Hosie returned to England upon the death of his father in March 1925. He remained in England during the summer of 1925, playing ten times in the County Championship and twice for the Marylebone Cricket Club (MCC) against Oxford and Cambridge Universities. Following this season, Hosie returned to India. There in December 1926, he led an All-India team in an unofficial Test match at Calcutta against Arthur Gilligan's touring MCC side. Returning to England in 1928, Hosie made 24 appearances in the County Championship; he deputised as Hampshire captain for Baron Tennyson in three Championship matches in 1928. The 1928 season was to be his best for Hampshire, with Hosie scoring 1,187 runs at an average of 31.23, which stood him third in the Hampshire averages that season. During the season, he scored two centuries and made his highest first-class score for Hampshire, a score of 155 runs against Middlesex at Portsmouth. He played additional first-class matches in 1928 for the Free Foresters, and appeared for the Gentlemen in the Gentlemen v Players fixture and for the South in the North v South fixture at the end of the season. He returned to India following the season, missing out on playing for Hampshire in 1929 due to his commitments in India.

===1930s===
Hosie made six appearances each for Hampshire in the 1930 County Championship, and played against the touring Australians; he captained Hampshire during the season on three occasions in the Championship. He also played three times for the MCC in 1930. Hosie played an important part in the administration of Indian cricket following India's elevation to Full Member status of the Imperial Cricket Council in 1926. He was chairman of selectors for their first home Test series against England in December 1933–March 1934, much to the anger of Indian nationalists. He would spend the next five years playing first-class cricket India for a variety of ad-hoc teams, though he did not feature in any Bombay Tournament matches. He returned to England in 1935, where he played his final season for Hampshire, making eleven appearances in the County Championship, deputising as captain for Geoffrey Lowndes in five of these matches. In a span of 22-years playing for Hampshire, Hosie made 80 first-class appearances for the county. In these, he scored 3,542 runs at an average of 26.83, making five centuries and seventeen half centuries.

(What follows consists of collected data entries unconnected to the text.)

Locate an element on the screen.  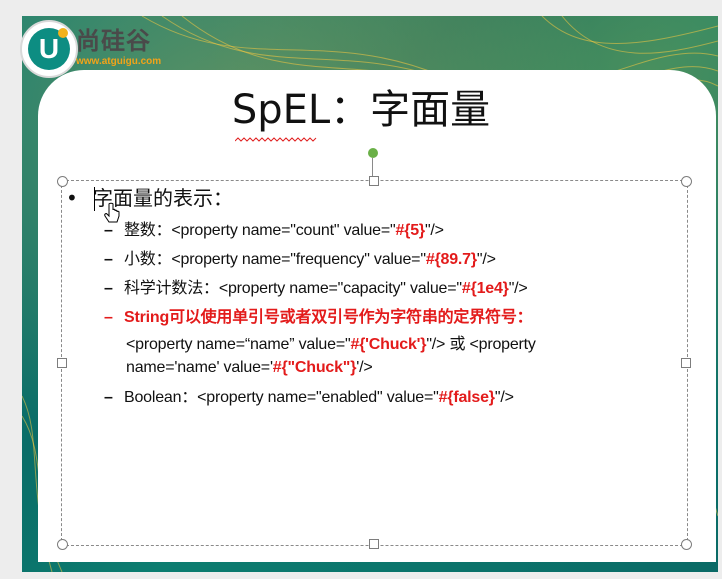
text-caret is located at coordinates (94, 199).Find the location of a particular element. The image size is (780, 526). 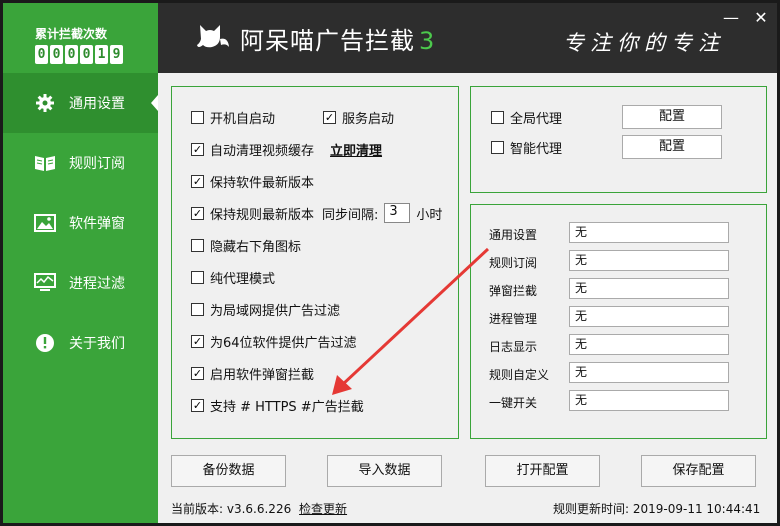

sidebar-item-general: 通用设置 is located at coordinates (80, 103).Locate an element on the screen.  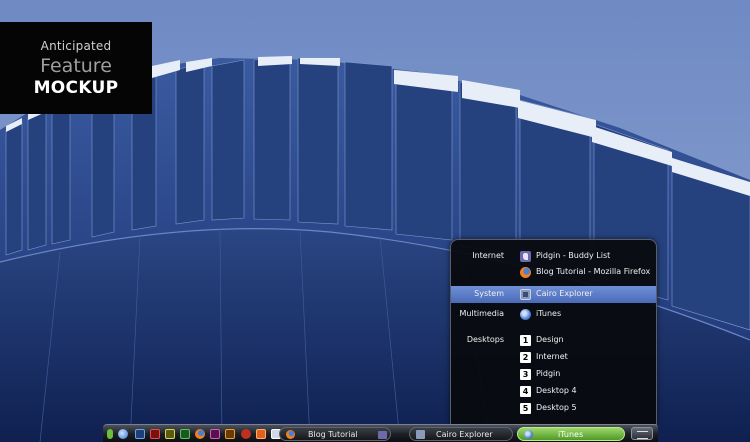
taskbar: Blog Tutorial Cairo Explorer iTunes is located at coordinates (380, 433).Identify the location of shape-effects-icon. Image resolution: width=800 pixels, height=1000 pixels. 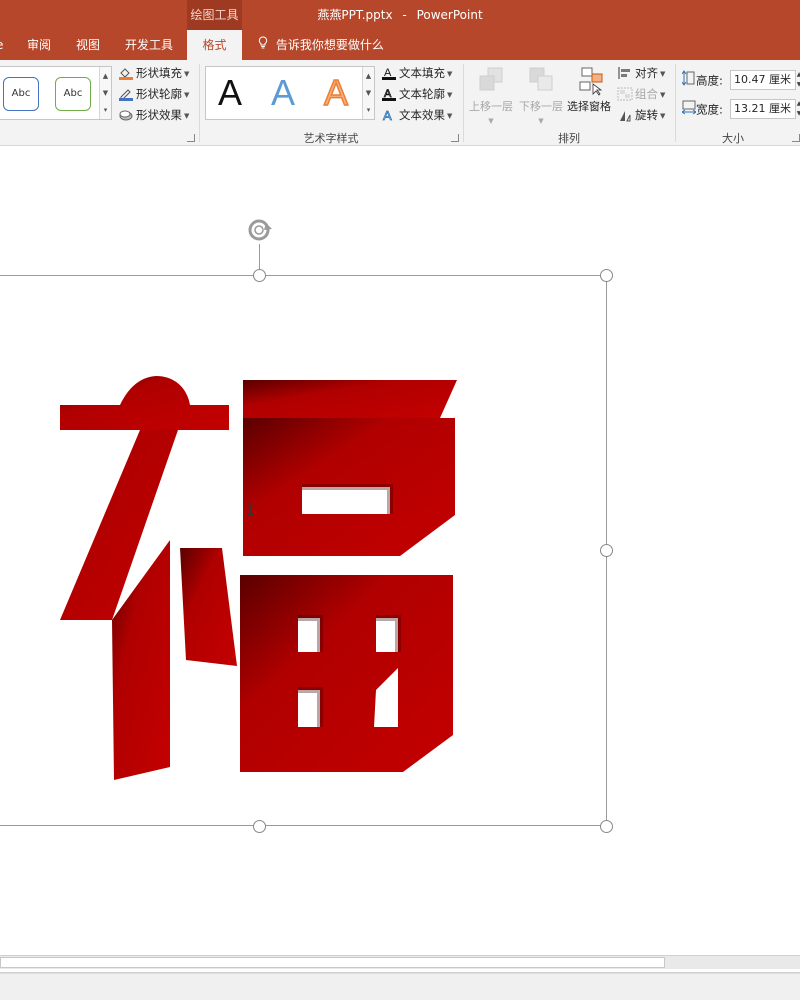
(126, 115).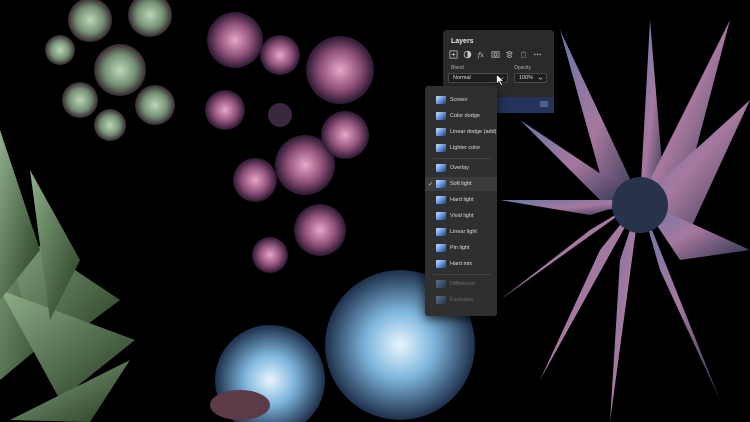  What do you see at coordinates (526, 78) in the screenshot?
I see `opacity-value: 100%` at bounding box center [526, 78].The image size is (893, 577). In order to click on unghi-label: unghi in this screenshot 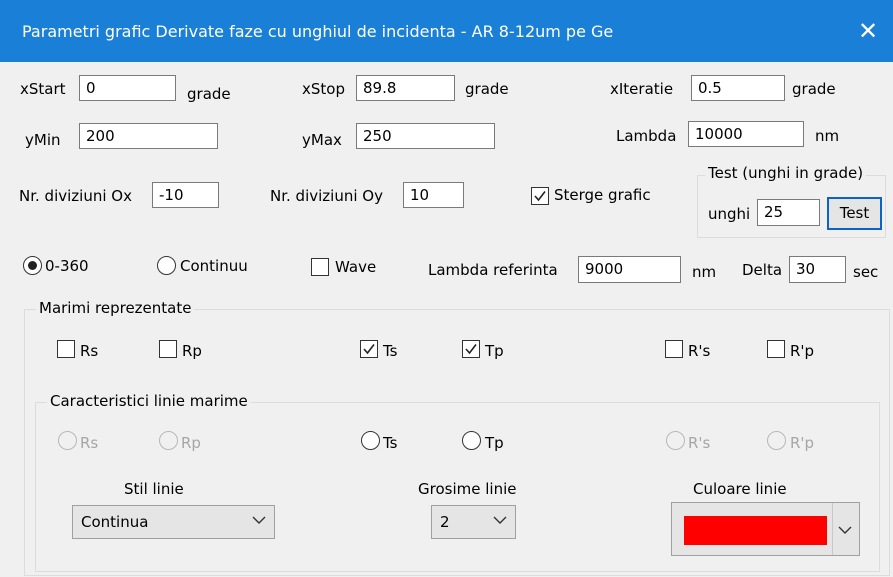, I will do `click(730, 214)`.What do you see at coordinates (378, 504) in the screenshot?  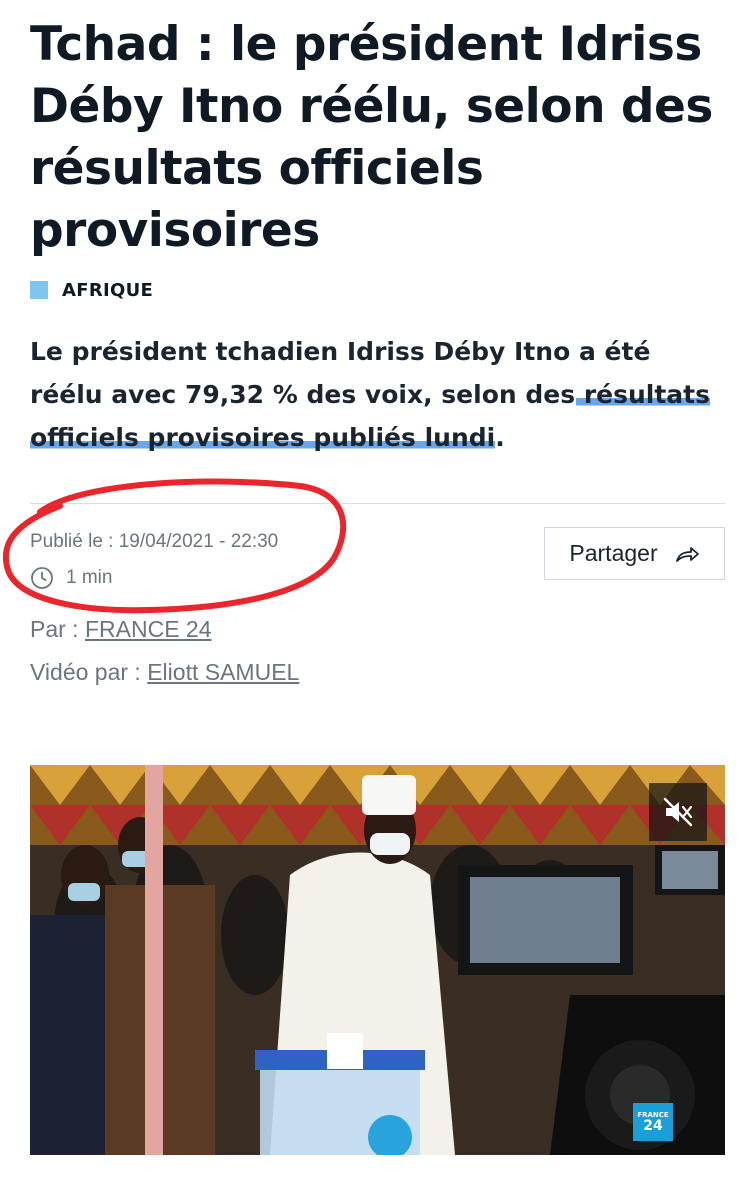 I see `divider` at bounding box center [378, 504].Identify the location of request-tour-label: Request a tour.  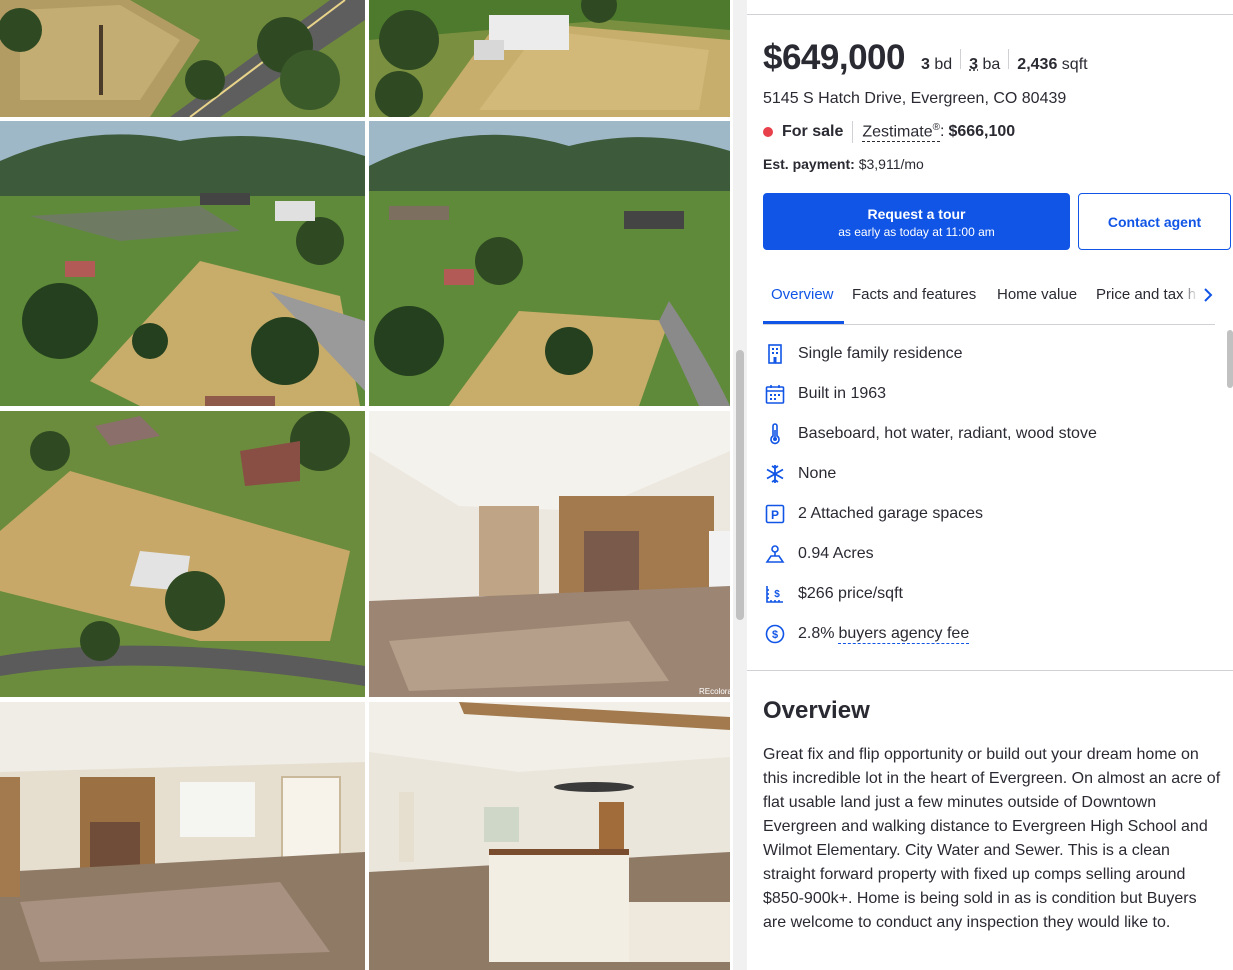
(916, 214).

Hosie captained Bengal in their inaugural first-class match against the touring Australians in December 1935, and subsequently played for Bengal in the 1935–36 Ranji Trophy, serving as their first Ranji Trophy captain. He played for Bengal in the Ranji Trophy until the 1937–38 season, having made six appearances for Bengal in the competition. Hosie played for his former Hampshire captain, Baron Tennyson's, touring team against the Maharaja of Cooch-Behar's XI at Calutta in January 1938, before making two final first-class appearances in England in 1938 for the Free Foresters and the MCC. In a first-class career which spanned 25-years, Hosie made 133 first-class appearances. In these, he scored 6,195 runs at an average of 27.65, making eight centuries and 33 half centuries. He was described by Wisden as "a quick-footed, hard-hitting batsman". As a fielder, he took 85 catches.

==Field hockey in India==
Hosie played for and captained the Bengal field hockey team in the 1920s. He was a member of the Bengal Hockey Association.

==Later life and death==
Hosie maintained his connection with Indian cricket into the 1940s, when he served as president of the Calcutta Cricket and Football Club from 1945 to 1948, having succeeded Reginald Lagden. He died in June 1957, aged 66, at Ashurst, Hampshire.